Passage given —
>> start

Ok guys, tomorrow is the big day. :redbounce I hope you all can make it and make sure everyone drives safe. Me and Blake will be there at noon. See ya tomorrow!


----------



## Midwest BuildIt Inc (Nov 14, 2004)

ok everyone , what time are ya all leaving. Maybee some of us can convoy it up there together. I plan on leaving around 10am or so. So if you want to, give me a call. 630-768-8427 , Bryan..


----------



## Vaughn Schultz (Nov 18, 2004)

Brian I'll goin this convoy  

Who ells wants in


----------



## repo_man62 (Oct 24, 2004)

The Boss said:


> Ok guys, tomorrow is the big day. :redbounce I hope you all can make it and make sure everyone drives safe. Me and Blake will be there at noon. See ya tomorrow!


Damn I wish I could be there! STILL haven't closed on this house yet! :angry: :realmad:


----------



## Plow Meister (Oct 16, 2001)

I'll be leaving around 9:00 or 10:00.


----------



## The Boss (Oct 22, 2003)

See you all in a bit.


----------



## Vaughn Schultz (Nov 18, 2004)

Fox Trot out in T- 1 hour, 15 min.


----------



## PremierLand (Jun 11, 2004)

are you fellas having another one before season?


----------



## The Boss (Oct 22, 2003)

I would like to for sure. I would be more than happy to set one up!!


----------



## R&R Yard Design (Dec 6, 2004)

whats up guys me and thundercat will be there


----------



## Plow Meister (Oct 16, 2001)

I'm up for a get-together.


----------



## PlowboyBlake (Dec 17, 2003)

As always, I'm Ready for plow season baby!!!!!!!!!!!!! I've been out thinkin and lookin at all my plows alot lately, like once a day :redbounce . LETS TALK PLOWS GUYS!!!!!!!!!!!!!!!!!!!!!


----------



## PlowboyBlake (Dec 17, 2003)

Jason, 
Lets get this deal set-up. Give me a call tomorrow


----------



## William B. (Jul 22, 2004)

Are you still kickin around the idea of a pre season g2g?

William


----------



## The Boss (Oct 22, 2003)

>> end

Dataset excerpt —
>> start

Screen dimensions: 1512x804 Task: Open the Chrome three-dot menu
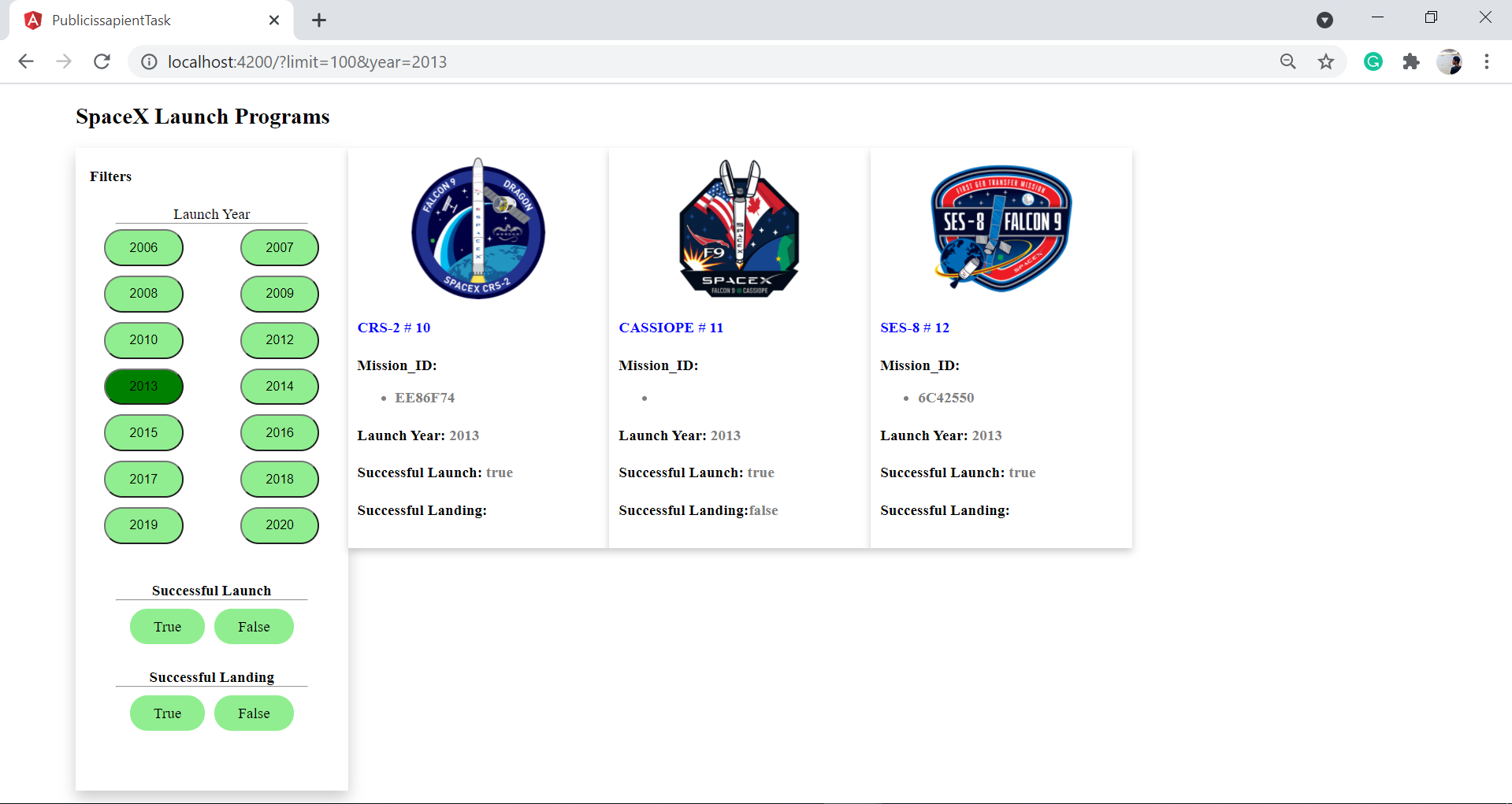point(1487,61)
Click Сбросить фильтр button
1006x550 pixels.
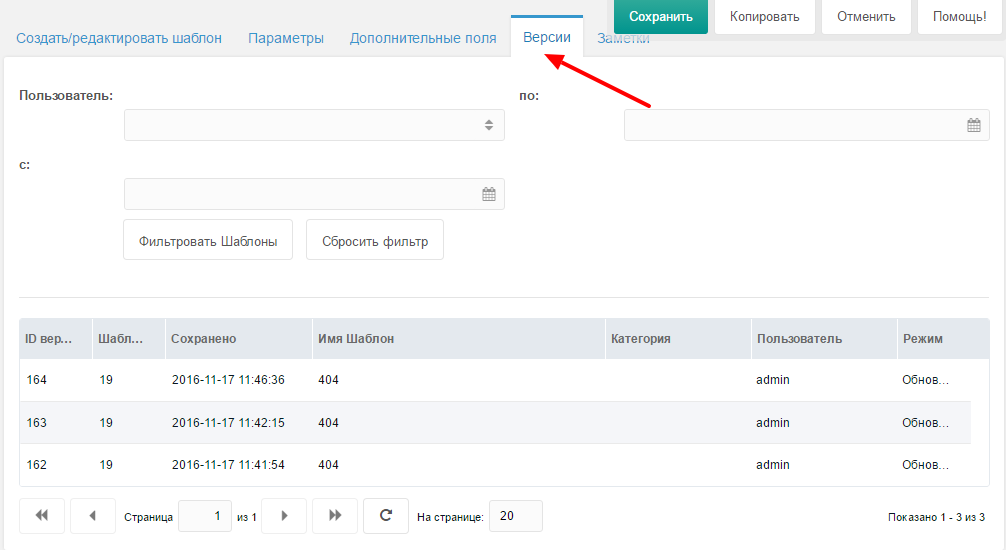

>> end

Work to do —
(1) In the plow get-together thread, rewrite the paragraph beginning "As always, I'm Ready for plow season" more briefly, keeping its main facts.
(2) Write the next part of the plow get-together thread, picking up from its final line.

Answers to the exercise —
(1) Ready for plow season as always, the poster has been checking the plows about once a day lately and wants everyone to start talking plows.

(2)
Yes we are! I'm currently working on some details with another member. Anybody who is interested, please post suggestions or interests. Thanks. :waving:


----------



## Midwest BuildIt Inc (Nov 14, 2004)

another one!!!!!


----------



## jce4isu (Sep 12, 2005)

let me know im in des moines 

p.s i still need some work if yall can help me 



thanks 
joe


----------



## bottlefed89 (Apr 22, 2004)

Someone find me a western setup for a 95 dodge so I'll have an excuse to drive up there. Any one that went to the deal alst year want to buy my red crewcab f350??
greg
[email protected]


----------



## 84deisel (Dec 2, 2003)

I think I could use another good night out!


----------



## William B. (Jul 22, 2004)

Id be up for a Ceder Rapids or Iowa City meeting spot or near there.

William


----------



## thundercat99 (Dec 15, 2003)

*im in*

always up for another trip out west


----------



## jce4isu (Sep 12, 2005)

*any new info*

any update on the get together im in


----------



## Plow Meister (Oct 16, 2001)

I'm up for another get together


----------



## The Boss (Oct 22, 2003)

Plow Meister said:


> I'm up for another get together


Chris, maybe you can bring me the lid for my spreader.


----------



## Plow Meister (Oct 16, 2001)

U still haven't got that lid????? It was paid for a week after we hooked up! I even paid for shipping to your place directly from Western. I'll look into it tomorrow.


----------



## PLOWGRRL (Jan 10, 2004)

*Lisle*

BNC - 
Where in Lisle are you located? Pops, Joey's Dad, lives in Lisle and I am not sure if he has anyone plow his driveway. He is getting alittle old to be out there shoveling snow. He is on Lincoln.


----------



## Midwest BuildIt Inc (Nov 14, 2004)

PLOWGRRL said:


> BNC -
> Where in Lisle are you located? Pops, Joey's Dad, lives in Lisle and I am not sure if he has anyone plow his driveway. He is getting alittle old to be out there shoveling snow. He is on Lincoln.


I AM ALL MOST IN DOWNT TOWN LISLE. 2 BLOCKS AWAY FROM MAIN ST AND OGDEN. I CAN SEE THE OGDEN BRIDGE OVER RT 53 FROM MY HOUSE. THAT DOESNT SAY MUCH THOUGH , YOU CAN DRIVE ACROSS LISLE IN 5 MIN. LET ME KNOW WHERE HE LIVES.....


----------



## Plow Meister (Oct 16, 2001)

I'll bring this thread back up to the top. I'd be happy to host a get-together but you all would have to come out to northwest Indiana. Not a bad haul for those of youo in the Quads. Especially easy for those in Chicago. We got a couple of Hooters and plenty of entertainment around here. Not quite as envigorating as Jolly Rodgers though


----------



## Plow Meister (Oct 16, 2001)

Hey, Jason... I just found about 10 - 20 bags of salt in my garage that could also belong to you if you want them. I found that receipt yesterday so I'll call the dealer on Monday and ask WTF.

Speaking of WTF... What happened to snowplowersanonymous??


----------



## The Boss (Oct 22, 2003)

Chris, send me a pm with your email address. I can't seem to find it in y addy book.


----------



## ptllandscapeIL (Jan 15, 2004)

Hey BNC do you knwo the maple grove apprtments on the corner of maple and 355?


----------



## Razorman (Oct 26, 2004)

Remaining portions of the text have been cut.